En conséquence, la politique actuelle de substitution de subventions aux impôts locaux aboutit à rigidifier la structure des dépenses publiques et à réduire les marges de manoeuvre budgétaires en créant des dépenses nouvelles pour lesquelles l'Etat s'engage sur une très longue durée.
Quant aux collectivités locales, les mécanismes d'indexation des compensations leur font subir une perte préjudiciable de recettes . En effet, à la différence des dégrèvements, dont le montant évolue en fonction des bases et des taux votés par les collectivités locales, les compensations ne prennent plus en compte la " dynamique " des bases et les décisions prises par les assemblées délibérantes en matière de taux.

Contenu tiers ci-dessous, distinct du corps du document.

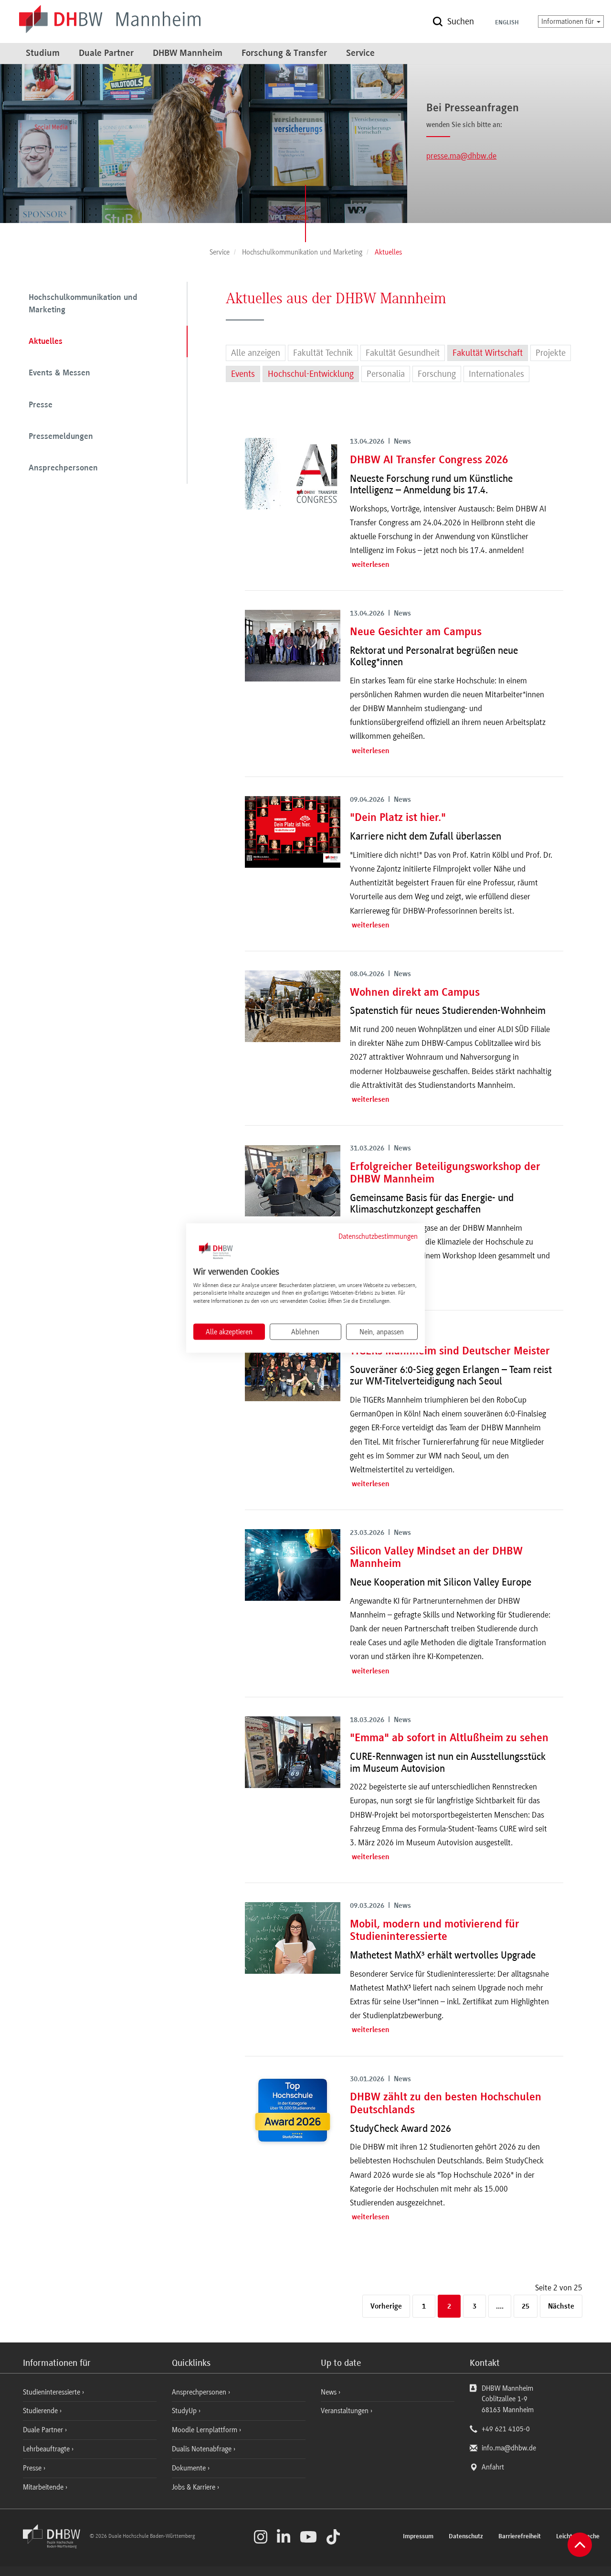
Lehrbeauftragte (47, 2449)
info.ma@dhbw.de (509, 2448)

En conséquence, elles aboutissent à des résultats défavorables aux collectivités locales. Lorsque les compensations évoluent en fonction des bases réelles et des taux de l'année d'entrée en vigueur de la mesure, les collectivités locales subissent une perte dès lors que les taux de l'année en cours sont supérieurs à ceux de l'année d'entrée en vigueur de la mesure.
Lorsque les compensations sont indexées sur la dotation globale de fonctionnement, un manque à gagner est constaté dès lors que les bases ou le produit de l'impôt augmentent plus vite que le taux d'évolution de la dotation globale de fonctionnement.

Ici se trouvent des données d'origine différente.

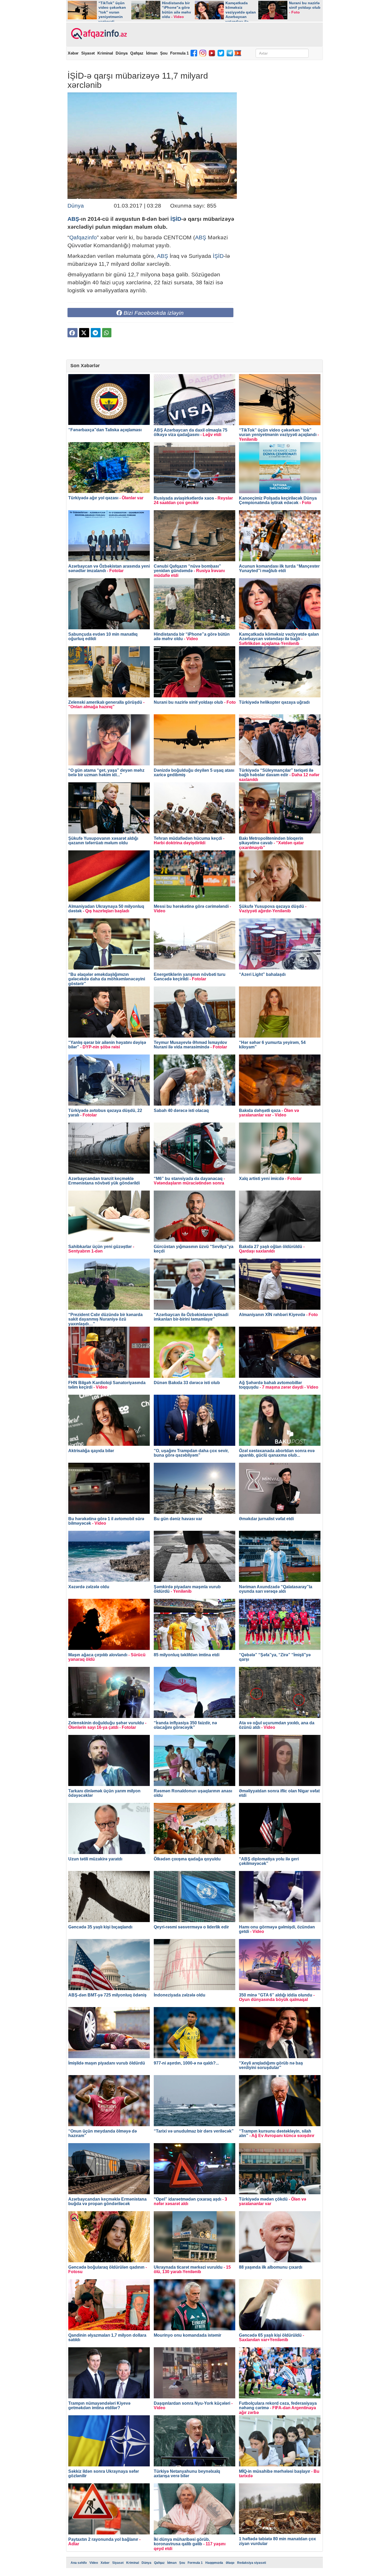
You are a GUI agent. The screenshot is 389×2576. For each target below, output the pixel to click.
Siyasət (88, 53)
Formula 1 (179, 53)
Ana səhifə (79, 2563)
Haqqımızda (214, 2563)
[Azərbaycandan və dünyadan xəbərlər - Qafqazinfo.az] (98, 33)
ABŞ (73, 219)
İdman (151, 53)
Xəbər (73, 53)
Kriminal (105, 53)
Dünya (122, 53)
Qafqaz (136, 53)
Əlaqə (230, 2563)
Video (93, 2563)
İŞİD (175, 219)
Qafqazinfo (83, 237)
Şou (164, 53)
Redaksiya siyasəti (251, 2563)
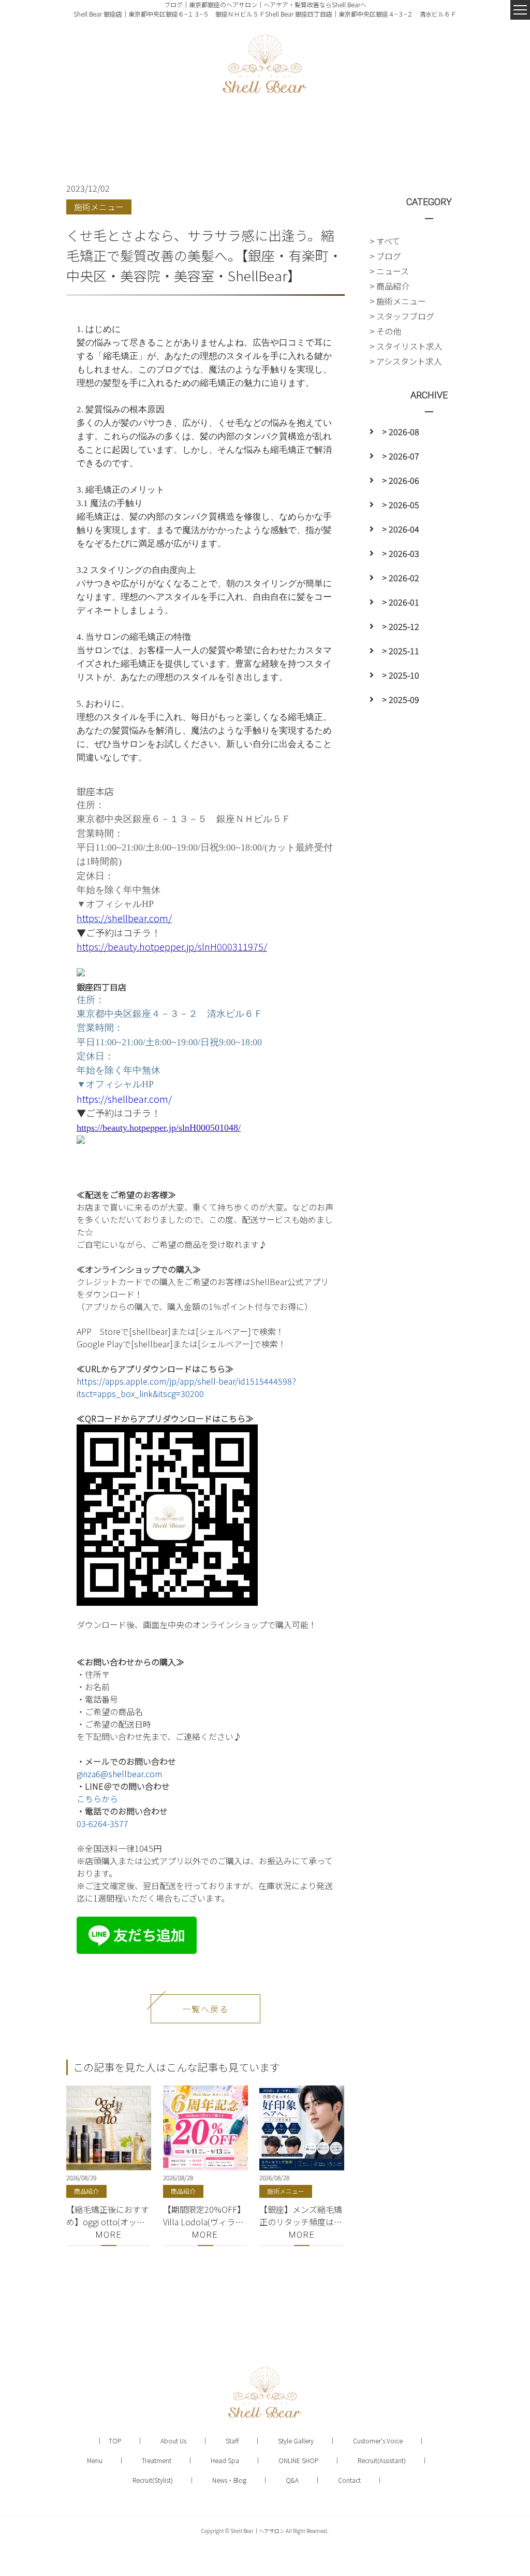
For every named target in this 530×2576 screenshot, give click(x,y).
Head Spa (225, 2460)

Ainsi comparant l'évolution du produit de la part régionale de la taxe d'habitation et le taux d'évolution de la dotation globale de fonctionnement sur lequel sera indexée la compensation de la suppression de cet impôt, notre collègue Michel Mercier a-t-il pu constater, dans son rapport précité, que l'indexation sur la dotation globale de fonctionnement n'aurait été favorable aux régions qu'une seule fois en quatre ans.
En outre, le souci de limiter le coût des compensations pour l'Etat a conduit à la mise en place de dispositifs dits de " réfaction " des compensations d'exonération de fiscalité locale. Ces dispositifs aboutissent à réduire le montant des compensations lorsque le montant des recettes fiscales d'une collectivité augmente dans des proportions que l'État juge suffisamment importantes.
Les collectivités locales n'ont aucune garantie quant au maintien des compensations qui leur sont versées en contrepartie de mesures réduisant leur fiscalité.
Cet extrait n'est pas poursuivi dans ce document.